Paulo Rangel António Cotrim/Lusa

O ministro dos Negócios Estrangeiros destaca "um ato da mais pura justiça que é também um passo indispensável para a paz"

O ministro de Estado e Negócios Estrangeiros português, Paulo Rangel, aplaudiu esta segunda-feira a libertação de reféns tomados em Israel há dois anos pelo movimento islamista palestiniano Hamas, saudando “o fim do terror absoluto”.

“Portugal saúda a libertação de todos os reféns e o fim do terror absoluto a que foram sujeitos. Destaca os cidadãos nacionais ou com ligação a Portugal e associa-se à alegria e alívio das suas famílias. Um ato da mais pura justiça que é também um passo indispensável para a Paz”, disse.

Rangel escreveu esta mensagem na sua página oficial de chefe da diplomacia lusa na rede social X.

O presidente dos Estados Unidos da América (EUA), Donald Trump, e o seu homólogo da Autoridade Nacional Palestinina (ANP), Mahmoud Abbas, vão ser recebidos pelo congénere egípcio, Abdel-Fattah el-Sissi, numa cimeira formal pela Paz naquela região do Mundo, na estância balnear Sharm el-Sheikh.

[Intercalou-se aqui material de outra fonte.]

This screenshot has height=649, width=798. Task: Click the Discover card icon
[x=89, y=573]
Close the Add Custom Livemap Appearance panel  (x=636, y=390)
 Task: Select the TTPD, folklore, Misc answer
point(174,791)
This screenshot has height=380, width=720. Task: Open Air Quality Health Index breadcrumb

Naquele encontro vão estar representantes de mais de 20 outros países, incluindo o antigo primeiro-ministro português e presidente do Conselho Europeu, António Costa.

A troca de reféns israelitas por prisioneiros palestinianos foi acordada na semana passada durante as negociações que decorreram igualmente no Egito, sob patrocínio também de EUA, Turquia, Qatar e Arábia Saudita.

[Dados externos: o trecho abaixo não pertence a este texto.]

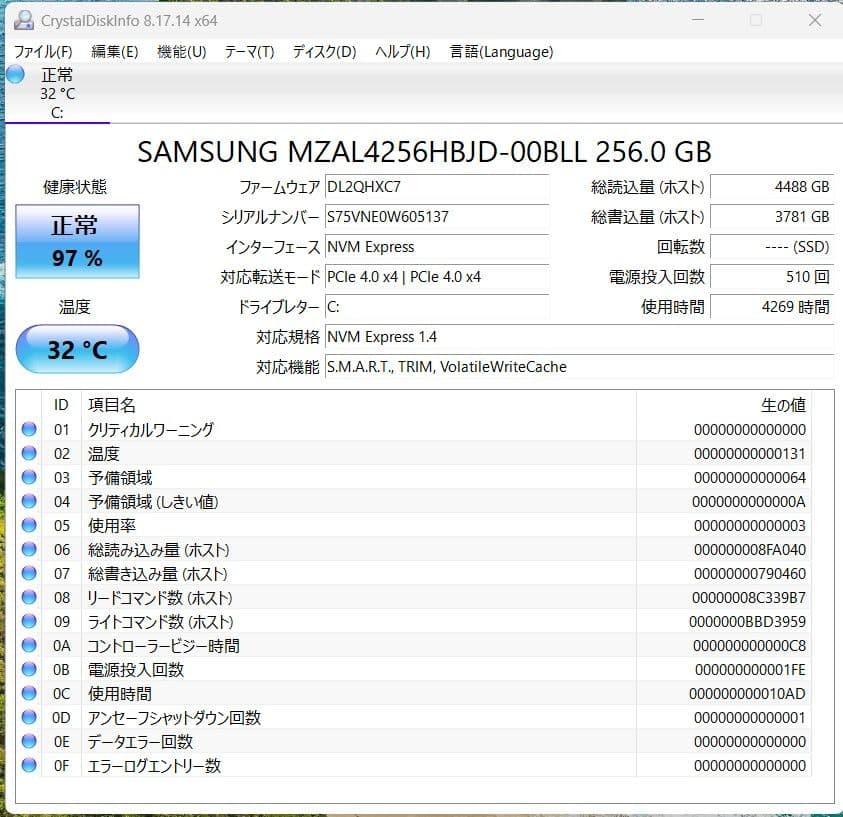Click the blue indicator for 電源投入回数
843x817 pixels.
(30, 669)
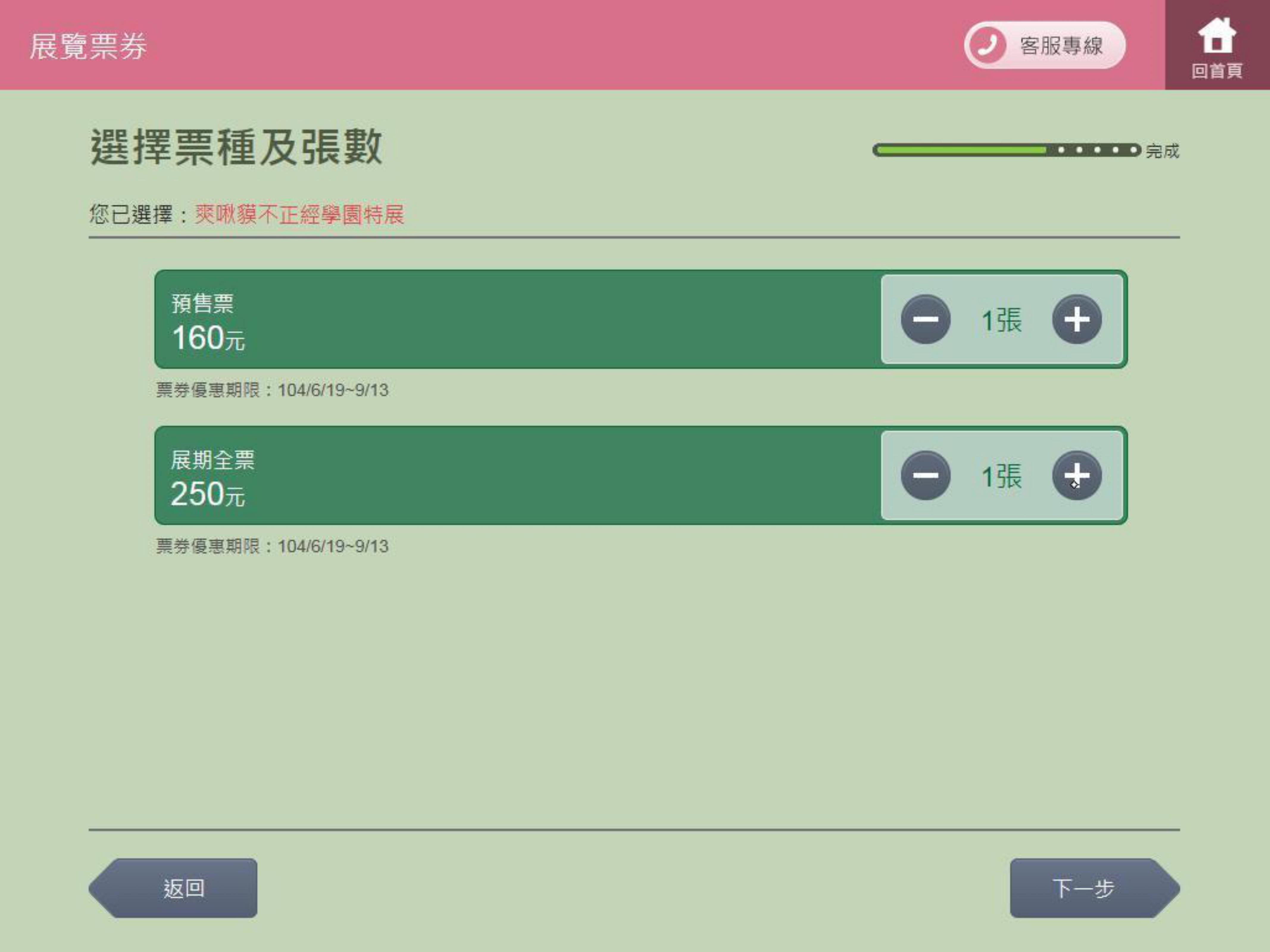Click the 1張 quantity for 展期全票
Viewport: 1270px width, 952px height.
click(x=1001, y=476)
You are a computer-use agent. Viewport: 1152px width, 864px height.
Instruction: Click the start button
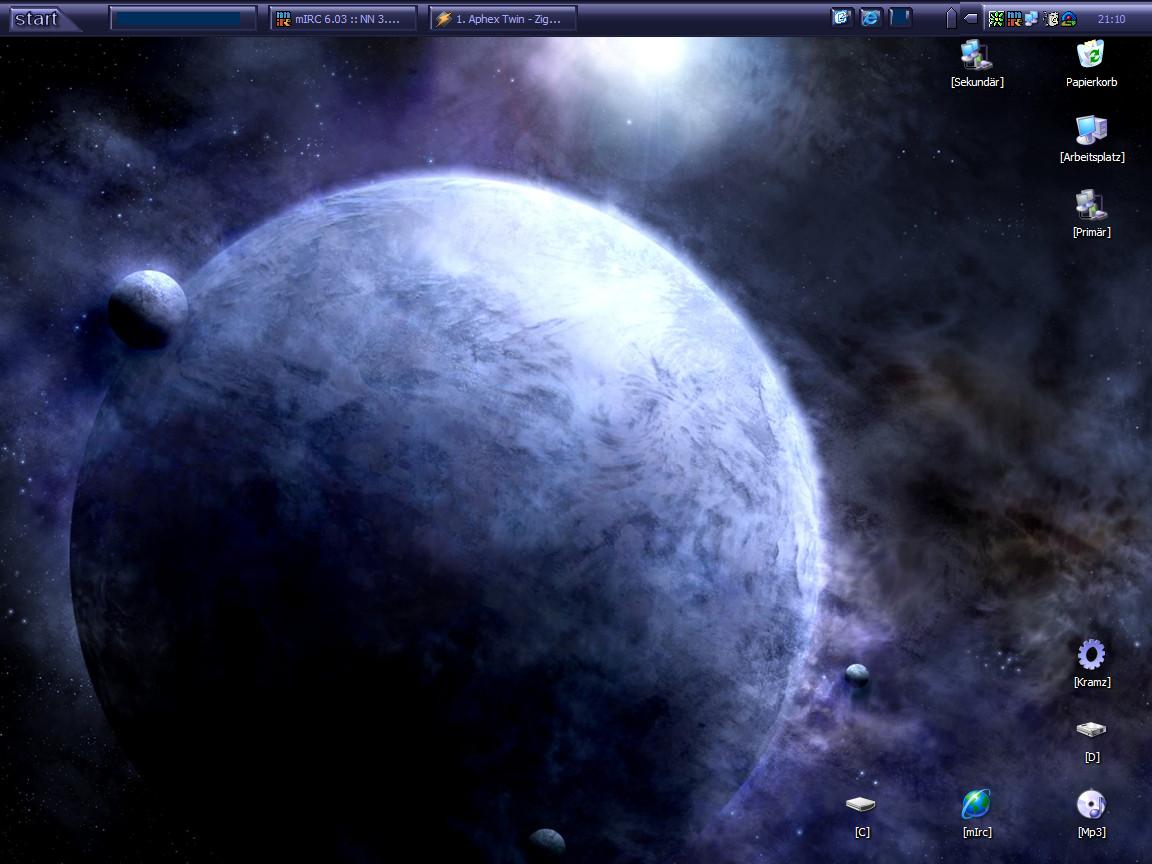[37, 18]
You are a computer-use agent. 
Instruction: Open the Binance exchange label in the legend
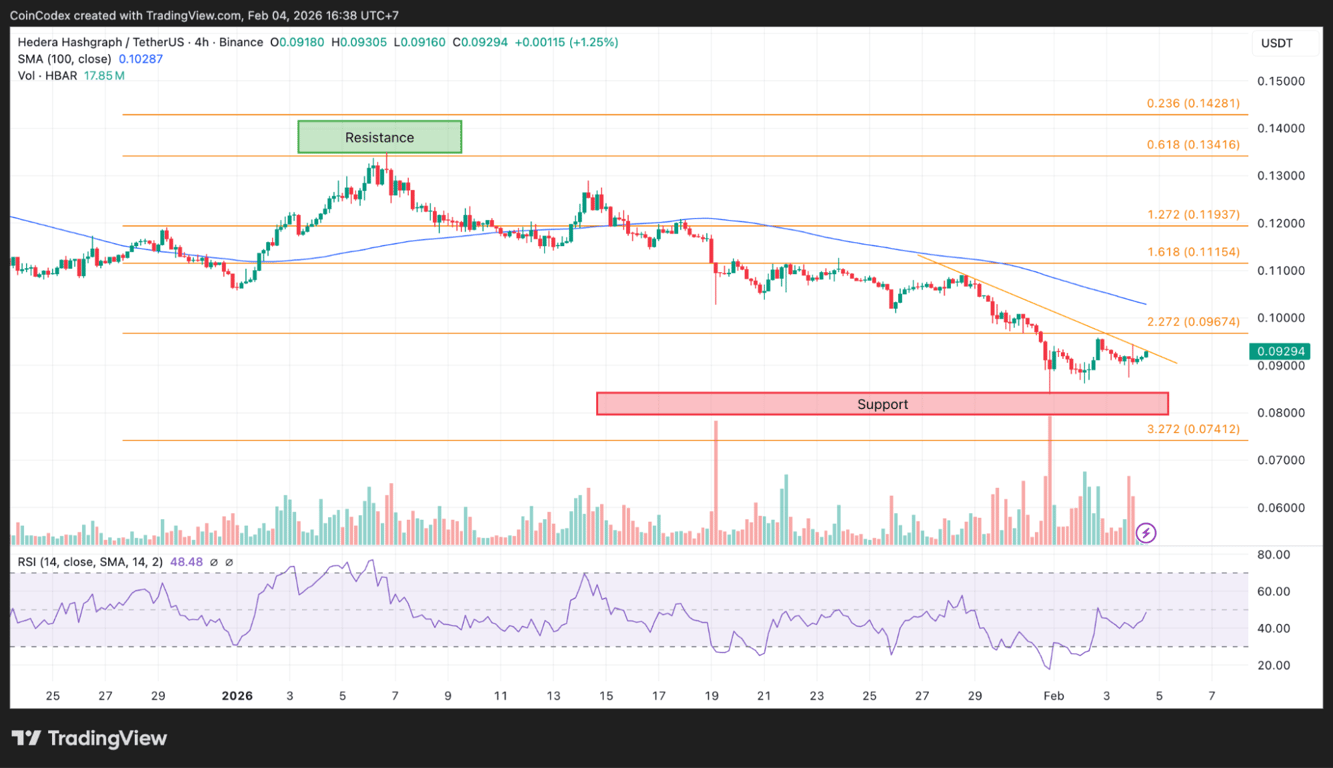(241, 42)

Israel deverá libertar mais de 1900 prisioneiros palestinianos como parte do plano gizado por Trump.

Os 20 reféns, todos homens, reuniram-se com os familiares e vão ser depois ser submetidos a exames médicos.

O atentado do Hamas causou a morte de 1.219 pessoas, na sua maioria civis, incluindo mulheres e crianças, de acordo com uma contagem da agência noticiosa francesa AFP.

Em resposta, Israel lançou uma campanha militar em Gaza que, segundo o Ministério da Saúde do Hamas, causou mais de 67 mil mortes, também na sua maioria civis, e causou um desastre humanitário, incluindo a morte à fome de muitas crianças.